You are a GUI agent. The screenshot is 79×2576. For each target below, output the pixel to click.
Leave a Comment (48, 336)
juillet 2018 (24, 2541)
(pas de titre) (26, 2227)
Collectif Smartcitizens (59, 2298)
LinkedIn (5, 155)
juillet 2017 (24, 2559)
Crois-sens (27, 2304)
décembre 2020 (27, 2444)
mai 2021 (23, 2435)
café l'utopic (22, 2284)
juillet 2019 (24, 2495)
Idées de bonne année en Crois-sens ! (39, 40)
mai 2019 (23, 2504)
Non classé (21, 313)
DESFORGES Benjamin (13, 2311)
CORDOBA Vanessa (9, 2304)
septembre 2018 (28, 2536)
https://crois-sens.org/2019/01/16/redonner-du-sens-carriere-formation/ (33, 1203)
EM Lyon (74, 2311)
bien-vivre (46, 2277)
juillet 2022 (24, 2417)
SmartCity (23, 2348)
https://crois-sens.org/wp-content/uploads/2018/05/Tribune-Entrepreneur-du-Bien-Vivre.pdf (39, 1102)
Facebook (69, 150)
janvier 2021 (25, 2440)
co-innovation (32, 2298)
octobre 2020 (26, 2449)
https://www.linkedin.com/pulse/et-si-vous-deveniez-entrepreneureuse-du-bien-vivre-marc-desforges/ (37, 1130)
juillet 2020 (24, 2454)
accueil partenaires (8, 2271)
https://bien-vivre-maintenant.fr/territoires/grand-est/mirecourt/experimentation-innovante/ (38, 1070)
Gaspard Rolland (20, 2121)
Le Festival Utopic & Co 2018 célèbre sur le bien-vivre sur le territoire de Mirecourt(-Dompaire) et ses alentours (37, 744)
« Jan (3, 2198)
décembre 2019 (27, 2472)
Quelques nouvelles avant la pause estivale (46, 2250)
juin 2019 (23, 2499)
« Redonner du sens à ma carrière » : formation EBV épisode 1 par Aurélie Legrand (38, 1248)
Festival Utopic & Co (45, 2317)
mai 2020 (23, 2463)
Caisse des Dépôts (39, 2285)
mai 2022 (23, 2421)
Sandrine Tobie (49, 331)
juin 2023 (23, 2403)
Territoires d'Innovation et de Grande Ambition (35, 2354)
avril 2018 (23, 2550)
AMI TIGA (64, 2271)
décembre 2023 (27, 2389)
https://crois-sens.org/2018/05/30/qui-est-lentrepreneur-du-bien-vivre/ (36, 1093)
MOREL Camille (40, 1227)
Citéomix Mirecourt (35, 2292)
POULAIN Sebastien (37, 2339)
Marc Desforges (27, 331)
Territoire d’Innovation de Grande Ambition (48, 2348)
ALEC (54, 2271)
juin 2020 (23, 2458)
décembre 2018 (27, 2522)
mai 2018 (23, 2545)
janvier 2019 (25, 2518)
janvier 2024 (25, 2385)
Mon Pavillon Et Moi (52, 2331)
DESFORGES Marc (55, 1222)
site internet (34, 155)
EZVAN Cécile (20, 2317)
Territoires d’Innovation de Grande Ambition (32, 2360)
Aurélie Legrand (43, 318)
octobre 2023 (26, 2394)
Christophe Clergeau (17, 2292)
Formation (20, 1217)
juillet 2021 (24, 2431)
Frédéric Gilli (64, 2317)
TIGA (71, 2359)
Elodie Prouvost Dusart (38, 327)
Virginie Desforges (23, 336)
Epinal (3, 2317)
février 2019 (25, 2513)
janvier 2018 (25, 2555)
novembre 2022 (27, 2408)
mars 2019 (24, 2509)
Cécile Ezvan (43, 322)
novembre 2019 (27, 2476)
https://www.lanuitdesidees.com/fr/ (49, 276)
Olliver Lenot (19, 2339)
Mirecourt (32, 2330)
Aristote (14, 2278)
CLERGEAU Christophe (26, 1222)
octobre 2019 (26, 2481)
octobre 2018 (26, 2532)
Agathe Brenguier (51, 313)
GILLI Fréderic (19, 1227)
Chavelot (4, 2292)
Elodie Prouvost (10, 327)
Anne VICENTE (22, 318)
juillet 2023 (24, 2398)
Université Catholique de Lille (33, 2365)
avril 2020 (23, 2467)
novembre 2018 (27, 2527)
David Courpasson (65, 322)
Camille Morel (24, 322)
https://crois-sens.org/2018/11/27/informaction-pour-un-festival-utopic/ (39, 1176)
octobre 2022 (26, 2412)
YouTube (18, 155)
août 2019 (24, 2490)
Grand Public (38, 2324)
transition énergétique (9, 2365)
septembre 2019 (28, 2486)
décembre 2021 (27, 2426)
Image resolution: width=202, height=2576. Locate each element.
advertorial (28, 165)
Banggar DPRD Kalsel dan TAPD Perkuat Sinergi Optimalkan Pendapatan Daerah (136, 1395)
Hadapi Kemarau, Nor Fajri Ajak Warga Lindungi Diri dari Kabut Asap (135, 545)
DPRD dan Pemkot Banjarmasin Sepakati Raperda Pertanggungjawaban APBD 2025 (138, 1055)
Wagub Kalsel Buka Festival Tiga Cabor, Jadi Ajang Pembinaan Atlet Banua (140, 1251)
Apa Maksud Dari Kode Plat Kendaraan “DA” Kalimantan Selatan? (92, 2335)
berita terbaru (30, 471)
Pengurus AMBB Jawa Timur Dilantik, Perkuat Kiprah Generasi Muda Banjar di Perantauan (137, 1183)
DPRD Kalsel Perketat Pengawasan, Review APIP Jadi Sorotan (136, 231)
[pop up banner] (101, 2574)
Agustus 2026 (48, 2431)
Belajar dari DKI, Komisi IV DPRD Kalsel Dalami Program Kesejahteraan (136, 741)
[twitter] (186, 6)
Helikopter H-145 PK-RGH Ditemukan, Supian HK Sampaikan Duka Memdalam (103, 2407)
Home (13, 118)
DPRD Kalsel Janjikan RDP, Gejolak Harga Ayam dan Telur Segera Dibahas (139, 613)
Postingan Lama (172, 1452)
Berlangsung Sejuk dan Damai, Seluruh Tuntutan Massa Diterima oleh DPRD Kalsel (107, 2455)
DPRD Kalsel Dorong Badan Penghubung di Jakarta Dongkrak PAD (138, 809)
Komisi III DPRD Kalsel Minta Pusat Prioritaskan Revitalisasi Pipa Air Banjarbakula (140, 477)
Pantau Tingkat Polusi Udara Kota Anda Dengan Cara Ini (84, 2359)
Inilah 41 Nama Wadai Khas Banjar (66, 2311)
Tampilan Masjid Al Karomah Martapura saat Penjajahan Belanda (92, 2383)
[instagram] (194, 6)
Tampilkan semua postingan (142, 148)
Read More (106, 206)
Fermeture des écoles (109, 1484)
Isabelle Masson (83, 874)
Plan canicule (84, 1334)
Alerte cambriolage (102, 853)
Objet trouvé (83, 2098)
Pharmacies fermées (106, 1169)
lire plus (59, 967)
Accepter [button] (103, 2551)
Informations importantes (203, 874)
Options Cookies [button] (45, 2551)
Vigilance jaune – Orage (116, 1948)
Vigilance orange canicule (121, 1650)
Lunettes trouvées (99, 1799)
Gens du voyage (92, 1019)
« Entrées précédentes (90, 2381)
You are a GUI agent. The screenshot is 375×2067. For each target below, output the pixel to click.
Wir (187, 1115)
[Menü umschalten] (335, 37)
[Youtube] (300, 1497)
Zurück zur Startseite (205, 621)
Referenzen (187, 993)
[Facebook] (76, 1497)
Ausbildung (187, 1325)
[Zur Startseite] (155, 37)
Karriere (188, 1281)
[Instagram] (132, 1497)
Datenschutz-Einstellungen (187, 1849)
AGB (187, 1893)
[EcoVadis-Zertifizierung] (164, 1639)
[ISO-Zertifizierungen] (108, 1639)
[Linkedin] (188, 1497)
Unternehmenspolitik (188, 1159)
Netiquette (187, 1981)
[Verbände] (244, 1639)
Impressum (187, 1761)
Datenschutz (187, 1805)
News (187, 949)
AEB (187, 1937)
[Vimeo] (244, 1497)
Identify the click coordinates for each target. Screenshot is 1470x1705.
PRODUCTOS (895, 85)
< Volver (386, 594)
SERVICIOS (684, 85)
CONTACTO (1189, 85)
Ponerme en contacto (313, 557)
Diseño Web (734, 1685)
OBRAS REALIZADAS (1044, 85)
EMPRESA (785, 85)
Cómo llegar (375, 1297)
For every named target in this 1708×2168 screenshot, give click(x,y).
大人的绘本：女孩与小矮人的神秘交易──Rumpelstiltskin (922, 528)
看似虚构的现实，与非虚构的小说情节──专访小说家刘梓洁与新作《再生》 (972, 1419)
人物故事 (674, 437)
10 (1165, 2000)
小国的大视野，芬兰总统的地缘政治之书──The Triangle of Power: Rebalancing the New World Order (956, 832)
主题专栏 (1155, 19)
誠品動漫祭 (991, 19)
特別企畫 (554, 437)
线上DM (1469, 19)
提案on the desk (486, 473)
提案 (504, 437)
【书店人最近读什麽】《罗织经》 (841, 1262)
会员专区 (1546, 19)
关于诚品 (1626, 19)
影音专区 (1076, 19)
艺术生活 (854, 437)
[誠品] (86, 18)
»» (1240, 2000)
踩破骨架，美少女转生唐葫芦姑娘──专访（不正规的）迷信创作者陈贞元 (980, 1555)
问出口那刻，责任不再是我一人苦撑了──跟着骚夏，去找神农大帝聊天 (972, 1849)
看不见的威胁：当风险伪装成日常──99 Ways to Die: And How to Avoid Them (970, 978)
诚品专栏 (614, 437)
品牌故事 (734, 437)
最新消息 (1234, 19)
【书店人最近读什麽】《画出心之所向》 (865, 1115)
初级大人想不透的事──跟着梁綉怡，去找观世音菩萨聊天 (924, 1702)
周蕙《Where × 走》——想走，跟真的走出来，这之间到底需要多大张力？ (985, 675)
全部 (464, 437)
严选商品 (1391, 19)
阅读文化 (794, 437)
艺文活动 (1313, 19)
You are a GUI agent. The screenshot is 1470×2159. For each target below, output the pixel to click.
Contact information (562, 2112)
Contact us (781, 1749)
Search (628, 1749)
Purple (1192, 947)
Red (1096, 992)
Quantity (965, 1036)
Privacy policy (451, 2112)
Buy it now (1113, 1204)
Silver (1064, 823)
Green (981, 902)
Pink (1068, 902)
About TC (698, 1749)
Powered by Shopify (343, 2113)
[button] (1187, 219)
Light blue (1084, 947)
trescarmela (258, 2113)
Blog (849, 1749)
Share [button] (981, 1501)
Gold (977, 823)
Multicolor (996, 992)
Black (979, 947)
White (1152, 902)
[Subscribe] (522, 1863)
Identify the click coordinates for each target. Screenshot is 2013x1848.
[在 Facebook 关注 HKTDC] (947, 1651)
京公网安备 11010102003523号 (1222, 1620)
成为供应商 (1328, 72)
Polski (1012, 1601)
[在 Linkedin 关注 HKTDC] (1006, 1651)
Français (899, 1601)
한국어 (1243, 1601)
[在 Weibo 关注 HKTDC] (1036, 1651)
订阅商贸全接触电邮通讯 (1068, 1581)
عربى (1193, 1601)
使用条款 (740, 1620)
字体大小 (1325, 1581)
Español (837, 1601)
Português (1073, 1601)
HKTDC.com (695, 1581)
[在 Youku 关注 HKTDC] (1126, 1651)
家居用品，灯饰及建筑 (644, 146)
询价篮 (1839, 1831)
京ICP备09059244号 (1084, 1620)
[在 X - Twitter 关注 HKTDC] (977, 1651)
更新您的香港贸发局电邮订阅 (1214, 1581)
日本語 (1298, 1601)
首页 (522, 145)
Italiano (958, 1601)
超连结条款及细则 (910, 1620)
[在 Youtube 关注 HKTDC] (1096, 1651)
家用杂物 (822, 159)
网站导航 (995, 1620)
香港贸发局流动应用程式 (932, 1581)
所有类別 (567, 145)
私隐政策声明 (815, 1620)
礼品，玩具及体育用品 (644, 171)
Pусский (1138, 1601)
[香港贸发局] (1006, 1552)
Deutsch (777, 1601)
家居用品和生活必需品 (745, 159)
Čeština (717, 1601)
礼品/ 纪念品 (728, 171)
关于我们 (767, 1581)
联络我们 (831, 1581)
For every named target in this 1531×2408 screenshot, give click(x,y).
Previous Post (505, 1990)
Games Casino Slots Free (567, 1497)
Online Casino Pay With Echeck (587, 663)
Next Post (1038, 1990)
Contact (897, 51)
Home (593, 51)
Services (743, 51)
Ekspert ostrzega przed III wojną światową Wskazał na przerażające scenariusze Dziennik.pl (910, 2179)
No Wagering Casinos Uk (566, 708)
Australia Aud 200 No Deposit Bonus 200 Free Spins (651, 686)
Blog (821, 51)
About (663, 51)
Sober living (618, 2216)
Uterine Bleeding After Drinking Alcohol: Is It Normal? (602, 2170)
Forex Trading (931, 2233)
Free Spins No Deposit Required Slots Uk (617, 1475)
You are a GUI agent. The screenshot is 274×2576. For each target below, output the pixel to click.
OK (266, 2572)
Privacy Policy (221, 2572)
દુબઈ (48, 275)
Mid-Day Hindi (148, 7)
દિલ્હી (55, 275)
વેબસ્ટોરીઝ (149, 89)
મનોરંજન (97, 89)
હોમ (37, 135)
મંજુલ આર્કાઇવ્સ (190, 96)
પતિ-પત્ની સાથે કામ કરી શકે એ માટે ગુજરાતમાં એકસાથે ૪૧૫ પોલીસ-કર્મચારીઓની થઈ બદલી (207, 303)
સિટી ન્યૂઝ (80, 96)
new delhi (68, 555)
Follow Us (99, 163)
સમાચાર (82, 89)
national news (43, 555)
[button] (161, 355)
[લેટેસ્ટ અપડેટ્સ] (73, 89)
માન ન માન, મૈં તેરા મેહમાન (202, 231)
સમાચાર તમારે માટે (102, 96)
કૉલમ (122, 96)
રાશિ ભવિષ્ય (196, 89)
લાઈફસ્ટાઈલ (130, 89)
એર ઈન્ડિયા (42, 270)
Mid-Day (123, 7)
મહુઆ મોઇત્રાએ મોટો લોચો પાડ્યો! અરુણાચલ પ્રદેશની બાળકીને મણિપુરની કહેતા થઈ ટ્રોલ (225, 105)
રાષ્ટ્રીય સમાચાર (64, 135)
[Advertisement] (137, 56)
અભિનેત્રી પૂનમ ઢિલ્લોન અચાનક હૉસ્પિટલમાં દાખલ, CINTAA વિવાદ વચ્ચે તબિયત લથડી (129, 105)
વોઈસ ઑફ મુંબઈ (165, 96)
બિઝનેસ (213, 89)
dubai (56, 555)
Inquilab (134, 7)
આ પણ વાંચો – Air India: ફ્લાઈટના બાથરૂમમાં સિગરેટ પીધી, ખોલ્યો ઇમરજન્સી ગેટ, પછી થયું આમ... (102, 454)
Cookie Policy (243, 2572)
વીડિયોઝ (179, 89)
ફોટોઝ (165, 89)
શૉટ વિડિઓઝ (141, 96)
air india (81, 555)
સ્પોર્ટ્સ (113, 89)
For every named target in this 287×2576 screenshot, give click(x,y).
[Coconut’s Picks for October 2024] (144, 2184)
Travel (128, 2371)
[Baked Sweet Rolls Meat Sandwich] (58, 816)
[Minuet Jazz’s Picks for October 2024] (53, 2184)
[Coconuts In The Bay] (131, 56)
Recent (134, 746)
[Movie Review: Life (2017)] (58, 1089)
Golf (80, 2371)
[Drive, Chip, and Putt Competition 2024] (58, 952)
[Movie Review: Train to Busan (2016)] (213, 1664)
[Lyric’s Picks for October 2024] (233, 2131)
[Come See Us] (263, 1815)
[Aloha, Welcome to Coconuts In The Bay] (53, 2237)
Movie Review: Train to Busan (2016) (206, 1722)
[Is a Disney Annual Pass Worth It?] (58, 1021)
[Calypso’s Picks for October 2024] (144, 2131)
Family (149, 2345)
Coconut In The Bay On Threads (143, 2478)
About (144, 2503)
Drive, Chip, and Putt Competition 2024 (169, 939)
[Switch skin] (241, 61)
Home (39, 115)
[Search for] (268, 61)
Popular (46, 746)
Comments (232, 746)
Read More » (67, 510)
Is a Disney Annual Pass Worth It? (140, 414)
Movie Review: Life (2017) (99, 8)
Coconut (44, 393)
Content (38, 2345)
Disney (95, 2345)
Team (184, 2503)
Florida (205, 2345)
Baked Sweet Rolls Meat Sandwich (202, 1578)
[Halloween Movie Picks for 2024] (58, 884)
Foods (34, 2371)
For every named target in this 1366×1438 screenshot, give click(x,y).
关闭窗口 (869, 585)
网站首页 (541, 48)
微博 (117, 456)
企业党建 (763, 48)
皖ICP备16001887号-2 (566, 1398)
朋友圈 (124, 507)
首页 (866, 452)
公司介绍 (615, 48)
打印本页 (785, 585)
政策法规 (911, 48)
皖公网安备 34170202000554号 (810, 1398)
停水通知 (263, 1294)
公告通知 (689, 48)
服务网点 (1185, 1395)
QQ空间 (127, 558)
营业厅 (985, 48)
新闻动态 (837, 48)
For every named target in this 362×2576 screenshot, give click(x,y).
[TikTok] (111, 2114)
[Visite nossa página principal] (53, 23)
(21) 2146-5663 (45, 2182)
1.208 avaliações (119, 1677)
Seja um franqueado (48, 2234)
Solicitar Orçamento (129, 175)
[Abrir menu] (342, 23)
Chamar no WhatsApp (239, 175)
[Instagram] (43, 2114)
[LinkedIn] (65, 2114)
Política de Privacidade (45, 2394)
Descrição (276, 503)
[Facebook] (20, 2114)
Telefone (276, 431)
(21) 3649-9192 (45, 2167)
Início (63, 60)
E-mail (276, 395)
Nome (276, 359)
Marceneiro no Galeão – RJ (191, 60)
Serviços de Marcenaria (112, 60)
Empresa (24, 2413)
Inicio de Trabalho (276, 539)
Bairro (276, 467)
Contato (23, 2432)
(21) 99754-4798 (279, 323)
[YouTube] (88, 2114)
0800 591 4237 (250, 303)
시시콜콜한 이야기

==========

**Assignment**
The response should hold exactly the lines starting at the line with "accueil partenaires (8, 2271)" and ending at the line with "Christophe Clergeau (17, 2292)", and no other line of the material above.

**Solution to the exercise**
accueil partenaires (8, 2271)
https://bien-vivre-maintenant.fr/territoires/grand-est/mirecourt/experimentation-innovante/ (38, 1070)
Gaspard Rolland (20, 2121)
Le Festival Utopic & Co 2018 célèbre sur le bien-vivre sur le territoire de Mirecourt(-Dompaire) et ses alentours (37, 744)
« Jan (3, 2198)
décembre 2019 (27, 2472)
Quelques nouvelles avant la pause estivale (46, 2250)
juin 2019 (23, 2499)
« Redonner du sens à ma carrière » : formation EBV épisode 1 par Aurélie Legrand (38, 1248)
Festival Utopic & Co (45, 2317)
mai 2020 (23, 2463)
Caisse des Dépôts (39, 2285)
mai 2022 (23, 2421)
Sandrine Tobie (49, 331)
juin 2023 (23, 2403)
Territoires d'Innovation et de Grande Ambition (35, 2354)
avril 2018 (23, 2550)
AMI TIGA (64, 2271)
décembre 2023 (27, 2389)
https://crois-sens.org/2018/05/30/qui-est-lentrepreneur-du-bien-vivre/ (36, 1093)
MOREL Camille (40, 1227)
Citéomix Mirecourt (35, 2292)
POULAIN Sebastien (37, 2339)
Marc Desforges (27, 331)
Territoire d’Innovation de Grande Ambition (48, 2348)
ALEC (54, 2271)
juin 2020 (23, 2458)
décembre 2018 (27, 2522)
mai 2018 (23, 2545)
janvier 2019 (25, 2518)
janvier 2024 (25, 2385)
Mon Pavillon Et Moi (52, 2331)
DESFORGES Marc (55, 1222)
site internet (34, 155)
EZVAN Cécile (20, 2317)
Territoires d’Innovation de Grande Ambition (32, 2360)
Aurélie Legrand (43, 318)
octobre 2023 (26, 2394)
Christophe Clergeau (17, 2292)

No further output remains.